_GOAL OF THE EXERCISE_.
Reproduce the records below with "conditioner" swapped for "shampoo" and everything else unchanged, leaving out the pictures.

_DATASET CONTENT_.
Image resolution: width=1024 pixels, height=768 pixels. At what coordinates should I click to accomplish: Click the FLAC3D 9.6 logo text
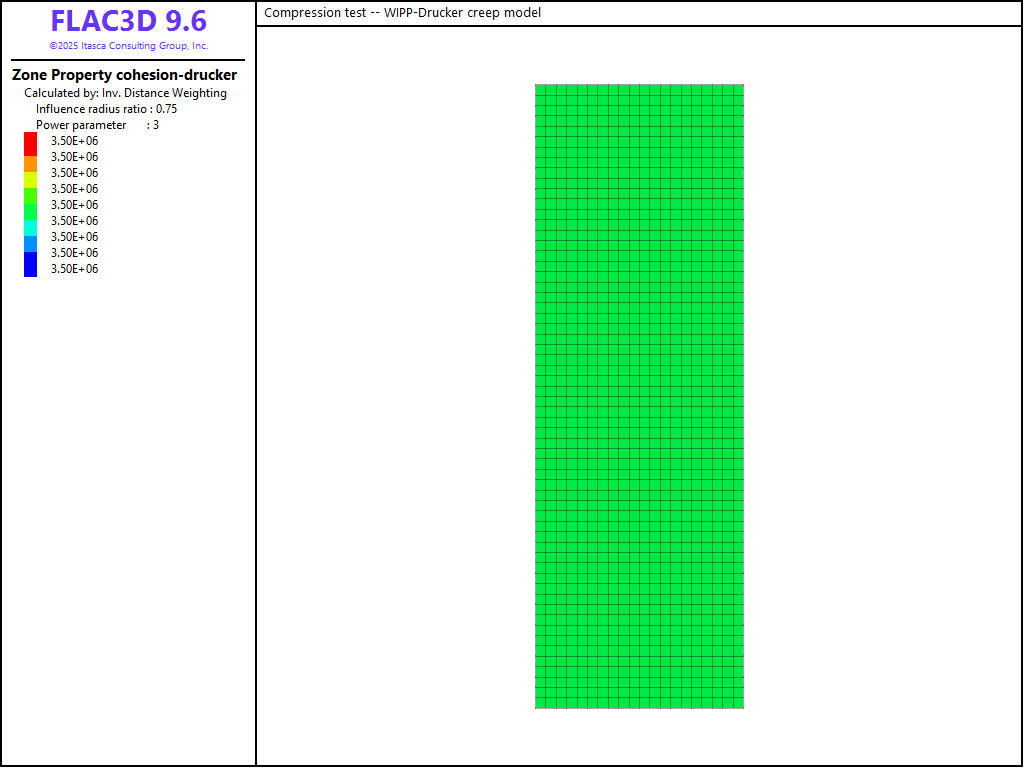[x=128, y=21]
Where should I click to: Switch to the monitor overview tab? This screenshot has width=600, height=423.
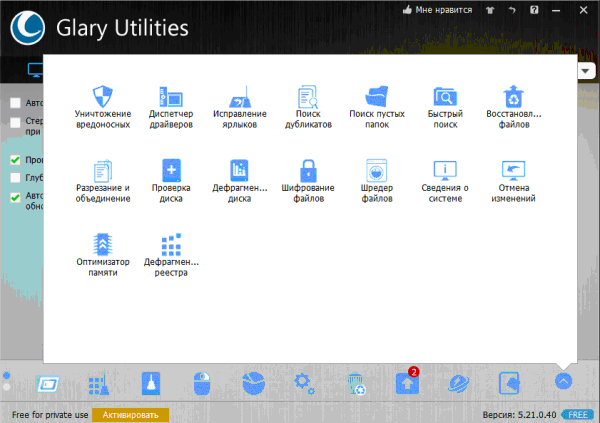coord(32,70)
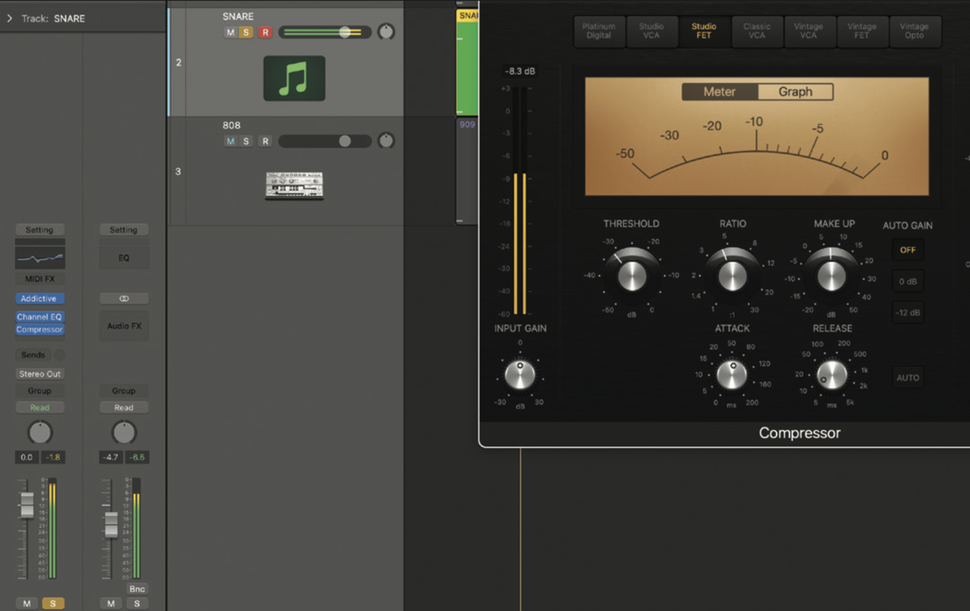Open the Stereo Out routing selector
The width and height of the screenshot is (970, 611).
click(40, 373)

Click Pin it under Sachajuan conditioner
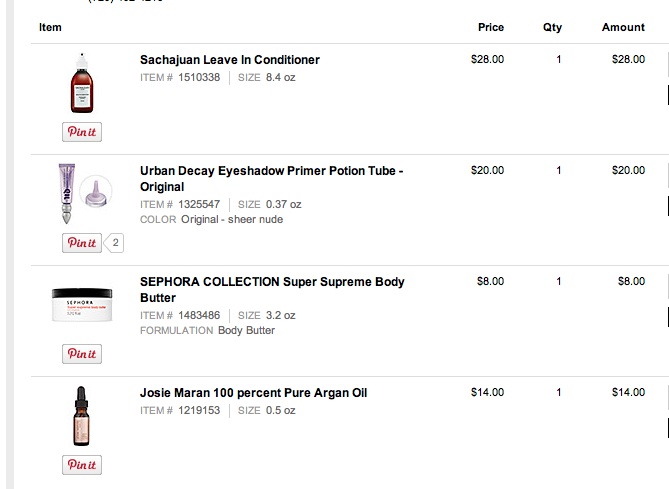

_FINISHED EXERCISE_.
Image resolution: width=1024 pixels, height=768 pixels. At what coordinates should I click to accomplish: Click the FLAC3D 9.6 logo text
[x=128, y=21]
Where should I click to: Switch to the monitor overview tab? This screenshot has width=600, height=423.
coord(32,70)
Open the Stereo Out routing selector
The width and height of the screenshot is (970, 611).
click(40, 373)

Click Pin it under Sachajuan shampoo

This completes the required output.